If you are among the many men and women who currently make a living as a nurse, you probably find at least some degree of fulfillment in working a job that allows you to help others in need. As rewarding as a career in nursing can be, however, it is not without inherent dangers, and nurses face a myriad of risks and workplace hazards specific to the nursing profession.
In addition to the emotional toll your nursing job may take on you, which may be exacerbated by long, irregular hours and a lack of sufficient sleep, many nurses face:
Persistent aches and pains
The duties of your job may require that you stand for long periods at a time, or that you regularly move heavy boxes, machinery or patients.
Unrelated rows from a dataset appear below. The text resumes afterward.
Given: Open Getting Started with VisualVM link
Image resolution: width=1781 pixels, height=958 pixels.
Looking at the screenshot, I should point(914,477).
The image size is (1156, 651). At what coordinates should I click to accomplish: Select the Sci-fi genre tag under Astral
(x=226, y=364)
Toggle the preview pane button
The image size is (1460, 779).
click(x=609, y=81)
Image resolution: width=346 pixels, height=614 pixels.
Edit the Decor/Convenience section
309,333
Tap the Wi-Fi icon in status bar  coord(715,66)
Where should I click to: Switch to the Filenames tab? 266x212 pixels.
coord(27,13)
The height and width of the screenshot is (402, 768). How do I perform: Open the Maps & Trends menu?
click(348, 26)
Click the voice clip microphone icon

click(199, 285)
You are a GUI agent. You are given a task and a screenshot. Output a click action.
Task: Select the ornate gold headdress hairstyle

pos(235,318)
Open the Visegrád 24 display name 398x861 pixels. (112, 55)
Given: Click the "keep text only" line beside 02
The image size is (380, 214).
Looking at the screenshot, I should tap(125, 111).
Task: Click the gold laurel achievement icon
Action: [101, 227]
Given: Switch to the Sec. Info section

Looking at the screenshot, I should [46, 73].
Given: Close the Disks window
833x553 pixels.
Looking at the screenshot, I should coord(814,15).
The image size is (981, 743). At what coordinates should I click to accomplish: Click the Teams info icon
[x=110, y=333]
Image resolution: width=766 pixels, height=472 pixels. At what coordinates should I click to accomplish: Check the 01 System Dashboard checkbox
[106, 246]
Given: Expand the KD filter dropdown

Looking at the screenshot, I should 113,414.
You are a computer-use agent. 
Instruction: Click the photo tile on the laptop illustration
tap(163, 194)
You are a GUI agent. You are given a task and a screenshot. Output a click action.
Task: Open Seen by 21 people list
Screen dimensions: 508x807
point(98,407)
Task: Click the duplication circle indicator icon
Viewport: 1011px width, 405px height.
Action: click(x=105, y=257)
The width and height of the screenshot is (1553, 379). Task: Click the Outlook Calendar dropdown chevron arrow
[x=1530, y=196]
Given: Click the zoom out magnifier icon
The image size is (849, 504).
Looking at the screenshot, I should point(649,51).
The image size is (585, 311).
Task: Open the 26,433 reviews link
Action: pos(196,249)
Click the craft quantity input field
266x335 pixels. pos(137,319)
Performing such tasks repeatedly over time – and particularly if you may not always rely on proper lifting techniques – can lead to persistent aches and pains, and this is a common problem for many of today’s nurses.
Exposure to dangerous substances or pathogens
The very fact that you regularly work around patients who are ailing places you at heightened risk of health problems, and as a nurse, you also face the risk of suffering exposure to blood-borne pathogens, as well as contagious or communicable diseases. In many cases, exposure to harmful substances occurs when nurses draw blood, or inject or suture patients.
Exposure to dangerous chemicals
While, as a nurse, you must protect yourself against possible exposure to diseases and pathogens, you must also take steps to guard against exposure to potentially dangerous chemicals. Certain drugs used to treat cancer patients, for example, can prove harmful to you, as can certain cleaning products and disinfectants.
Ultimately, your degree of on-the-job risk will depend on several factors, among them whether you and your employer closely follow all safety protocols. Getting enough sleep and making sure to rely on safe lifting techniques in the workplace may also lessen your injury risk.